Sınırlı bir yaşam
İnsan, yaşamının sınırlı olduğunun bilincinde olan tek canlıydı. Diğer hiçbir canlı varlık, böyle bir bilgiye sahip değildi. Demek ki, insandan kendisine verilen bu süreyi bir şeylerle doldurması isteniyordu. Yoksa böyle bir hatırlatmaya gerek kalır mıydı?
Genç adam, kendisine verilen bu yaşam ile ne yapması gerektiğini tam olarak bilemiyordu. Birçok hayatlar görüyordu etrafında. Hayatlar, telaş içinde, bir duygudan diğerine geçişlerle akıp gidiyordu. Hiçbir duyguda uzun süre kalınamıyordu. Bir rüzgar hızıyla kararlar alınıyor, bir fırtınayla geliyordu pişmanlıklar. Aldığımız kararlar, yalnızca “o an için doğru” oluyordu.
Bir heyecanla insanlar bir araya geliyor, bir çaresizlik içinde yollar ayrılıyordu. Bazı hayatlarsa tek başına harcanıyordu. Tam olarak kendini ifade edememiş benlikler, kimse onları tam olarak tanıyamadan yok oluyorlardı. Geride ne bıraktıklarını yalnızca Tanrı biliyordu.
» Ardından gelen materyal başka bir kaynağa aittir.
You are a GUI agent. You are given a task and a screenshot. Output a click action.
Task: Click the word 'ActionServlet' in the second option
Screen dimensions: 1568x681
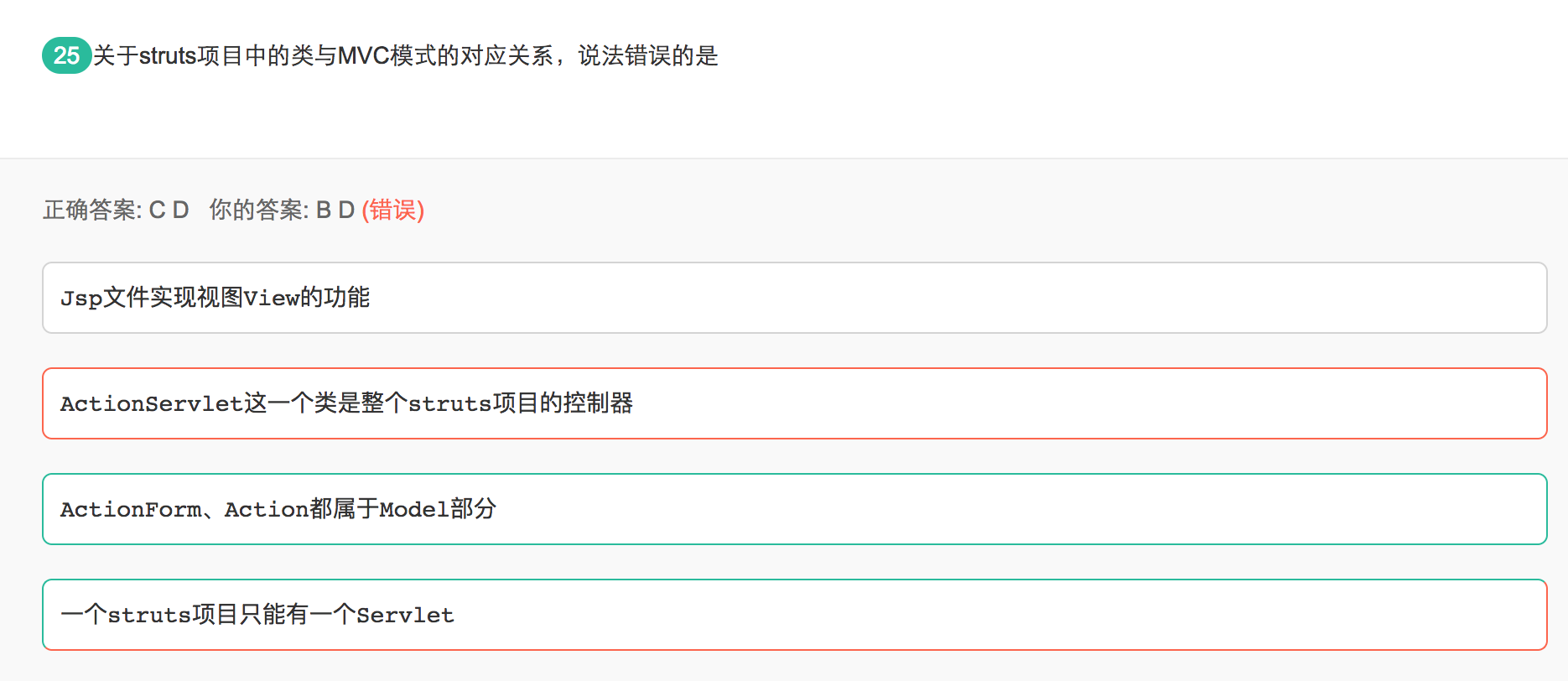151,403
Birçok insan, gençlere tavsiyede bulunuyordu. Kendi acı deneyimlerini gençler de yaşamasın istiyorlardı. Yalnız, kimse yaşamın tek bir yolunu-yöntemini söyleyemiyordu. Doğaldı bu. Çünkü yaşam, sizin önünüze getirdiği şeyler ve sizin yapabildiklerinizle sınırlıydı. Veya sınırları alabildiğine genişliyordu bazen. Öyleyse ne yapmalıydı? Genç adam, kendisi olmak dışında bir hedefi olamayacağını görüyordu. Kendisinden kopuk, başkalarınca konmuş hedeflere, rakamlara ulaşmaya gücü yoktu. Çünkü sınırlılıklarını biliyordu. Akşam ile gece arasında bir saatte, Nalbantoğlu’nda, bir kafede oturmuş, geniş bir camın arkasından sokağı seyrediyordu şimdi. Sert bir rüzgar yağmuru savuruyordu sokağa. Rüzgar ve yağmur, ayakkabı mağazalarının önünden hızla geçiyorlar, sokağın sonuna dek gidiyorlardı. Tek tük insanlar da yürüyordu sokakta. Hepsi sınırlı yaşamlarına bugün de bir şeyler tıkıştırmışlar, ellerindeki poşetlerle, çantalarla yürüyorlardı. Ne genç adam ne de onlar bu biten güne ne sığdırabildiklerini biliyorlardı.